Il terrorismo è l’ultimo stadio della

Violenza. La povertà ne è il primo.

La mancanza di cultura porta alla

Lettura deviata dei testi religiosi.

Su questi detonatori prospera il

proselitismo dell’ ISIL.    ( Rachid Ghannouchi )                             

 

Premessa

 Nella mia precedente riflessione ho attirato l’attenzione sull’espansione territoriale dell’idra jihadista e su come i jihadisti dell’ISIL continuino, a distanza di più di un anno, a occupare  vasti spazi della Siria nord-orientale e dell’Iraq nord-occidentale, mantenendovi un sistema oppressivo di governo, del quale le donne sono le principali vittime, basato sulla versione più severa ed intrattabile della legge coranica o sharia.

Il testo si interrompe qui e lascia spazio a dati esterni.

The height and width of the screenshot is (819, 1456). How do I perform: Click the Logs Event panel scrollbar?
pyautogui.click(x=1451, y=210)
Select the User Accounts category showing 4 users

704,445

Abbiamo altresì visto come la risposta militare dell’Occidente non si sia fatta attendere ma come essa non abbia interamente sortito gli effetti sperati[i], anche per i pesanti condizionamenti diplomatici di cui gli Stati Uniti sono tributari nell’area medio-orientale da parte di Potenze regionali, in primis l’Arabia saudita e la Turchia, che perseguono obiettivi  non propriamente  collimanti con quelli perseguiti da Washington e dai suoi alleati europei; condizionamenti, tuttora persistenti, che spiegano le incongruenze della posizione americana nonché in larga misura certe apparenti esitazioni.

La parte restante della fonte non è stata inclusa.